I believe you can search and buy the episode, I am sorry I can’t be of more help than that.
In my research in Asia, I’ve learnt some astonishing related facts to these amazing projects too.
Correct innocent American were brutily killied and the japanese showed no mercy
Most Japanese civilians did not deserve to die (although no doubt some of them were actively aiding in the war effort). But neither did American citizens, nor for that matter did American soldiers deserve to die. The first and foremost responsibility of the president of the US is to protect the American people. Sending US soldiers to die by the 10’s or 100’s of thousands to avoid Japanese civilian deaths would be completely irresponsible. If you accept that the US was right to go to war with Japan (and I dont know anyone who does not accept that), then one cannot possibly justify letting our soldiers die in battle – or risking massive deaths of American civilians(!) – when it could be avoided by use of the atomic bombs. (Hypothetically, if American lives were not at stake – although of course they were! – is it justifiable to let Chinese civilians continue to get brutally slaughtered by the millions, rather than ending the war suddenly?
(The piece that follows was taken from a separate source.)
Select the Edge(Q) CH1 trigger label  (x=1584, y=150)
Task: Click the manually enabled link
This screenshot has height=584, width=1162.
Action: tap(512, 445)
If you think it is, dont answer me on that point (I am American), but please explain to some Chinese parent why we should be more concerned with Japanese civilian deaths.)
The Japanese military have a history of being fearless and utterly ruthless it would not be unexpected that the Japanese possess the most virulent strains of viruses capable of destroying all species of mammalian life forms including humans . If the Japanese were to be cornered by China or Russia there is absolutely no doubt that that these biological weapons would be released,within in days these these viruses would circulate around the globe .After five years all mammals are eradicated .Nature then begins the process of rebuilding life , in about 10 million years dinosaurs reappear and end any chance of a human reserection
Did any from Unit 731go to USA working sharing knowledge.
Thanks great site
for those of you saying we nuked japan, you are wrong, no nuclear weapons have ever been used against an opposing threat in history, however, we used two ATOMIC bombs which are way different than nuclear bombs ( researched this arguement for hours to make sure i wasnt b.s.ing anyone ) because an atomic bomb splits the atom itself, a nuclear bomb splits the nucleas of said atom so no one ever got nuked
Brian : You’ll have to help me out there. What’s the difference between splitting an atom and splitting the nucleus of an atom? If you take away the election, you’re left with the nucleus. Taking away an electron is not ‘splitting an atom’ in the context of this discussion.